‘Ma•se•cha’ in modern Hebrew means only a mask or disguise. You can tell the sound similarity between the Hebrew and the English words. In biblical Hebrew, this word means an idol. Interestingly, most Bibles translate it as molten gods. More interesting is the fact that all of these idols are mostly no more than calfs. To be more precise, young male calfs. ‘Ma•se•cha,’ as a mask, was and is still being used very commonly in the spiritual rituals of many religions. You may find them around the globe, including in North and South America.

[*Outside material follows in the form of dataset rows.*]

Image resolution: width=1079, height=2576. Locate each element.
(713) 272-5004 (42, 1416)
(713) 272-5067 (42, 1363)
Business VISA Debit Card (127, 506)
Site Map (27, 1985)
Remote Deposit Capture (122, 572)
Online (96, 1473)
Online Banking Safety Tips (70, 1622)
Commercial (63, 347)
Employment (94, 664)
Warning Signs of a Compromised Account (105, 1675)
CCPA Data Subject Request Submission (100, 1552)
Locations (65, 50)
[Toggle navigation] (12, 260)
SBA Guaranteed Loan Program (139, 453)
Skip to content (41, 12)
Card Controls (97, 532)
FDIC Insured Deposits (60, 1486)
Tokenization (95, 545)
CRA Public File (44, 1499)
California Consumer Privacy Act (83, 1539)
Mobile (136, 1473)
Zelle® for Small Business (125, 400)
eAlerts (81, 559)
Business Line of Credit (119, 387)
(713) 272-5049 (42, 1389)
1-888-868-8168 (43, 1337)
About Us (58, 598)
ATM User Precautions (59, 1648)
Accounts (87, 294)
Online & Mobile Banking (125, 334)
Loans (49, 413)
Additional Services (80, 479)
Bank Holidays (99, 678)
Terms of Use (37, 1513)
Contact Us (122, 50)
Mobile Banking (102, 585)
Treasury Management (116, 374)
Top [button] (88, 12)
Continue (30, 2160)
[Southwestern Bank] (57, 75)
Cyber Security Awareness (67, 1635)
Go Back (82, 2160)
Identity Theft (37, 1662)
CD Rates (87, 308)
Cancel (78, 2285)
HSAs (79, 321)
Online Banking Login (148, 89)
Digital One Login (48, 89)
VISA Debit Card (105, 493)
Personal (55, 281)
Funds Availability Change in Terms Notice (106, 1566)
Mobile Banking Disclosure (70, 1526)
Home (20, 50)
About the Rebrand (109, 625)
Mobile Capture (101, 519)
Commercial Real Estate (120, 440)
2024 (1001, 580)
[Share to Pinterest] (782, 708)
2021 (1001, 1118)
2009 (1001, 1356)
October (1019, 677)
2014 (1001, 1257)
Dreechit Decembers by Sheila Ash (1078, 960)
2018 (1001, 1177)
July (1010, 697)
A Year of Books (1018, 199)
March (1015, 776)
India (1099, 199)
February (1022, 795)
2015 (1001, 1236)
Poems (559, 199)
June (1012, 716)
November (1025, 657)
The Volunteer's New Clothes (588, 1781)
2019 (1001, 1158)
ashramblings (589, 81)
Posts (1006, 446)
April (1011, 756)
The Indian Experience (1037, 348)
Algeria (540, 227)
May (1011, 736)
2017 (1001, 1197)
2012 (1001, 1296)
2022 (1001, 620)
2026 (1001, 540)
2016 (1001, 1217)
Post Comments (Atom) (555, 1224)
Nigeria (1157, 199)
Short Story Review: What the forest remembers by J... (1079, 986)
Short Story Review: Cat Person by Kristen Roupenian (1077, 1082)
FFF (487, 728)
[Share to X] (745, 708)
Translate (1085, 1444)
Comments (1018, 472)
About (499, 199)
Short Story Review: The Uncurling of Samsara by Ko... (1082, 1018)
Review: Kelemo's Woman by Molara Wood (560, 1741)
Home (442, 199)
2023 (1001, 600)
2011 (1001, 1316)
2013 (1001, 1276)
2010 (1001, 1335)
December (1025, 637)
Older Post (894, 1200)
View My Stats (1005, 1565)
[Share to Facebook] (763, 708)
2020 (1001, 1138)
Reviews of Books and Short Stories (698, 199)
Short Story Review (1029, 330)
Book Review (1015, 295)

The Latin word is almost identical to that of the Hebrew: ‘masca.’ The most ancient idol/mask was found in Hebron, Israel, and is assumed to be from 7000 BC. If you ever visit Israel Museum in Jerusalem, you can see it exhibited there.
‘Ma•se•cha’ probably comes from the Hebrew root: ‘m.s.ch’, which means ‘to hide’ or ‘a screen.’ The word appears only in the Old Testament. For example,
“They have turned aside quickly from the way which I commanded them; they have made them a molten calf, and have worshipped it, and have sacrificed to it, and said, ‘These are your gods, O Israel, which have brought you out of the land of Egypt'”
The modern word used for either theater, movie, or computer screens is ‘ma•sach,’ which is also a derivative from ‘ma•se•cha.’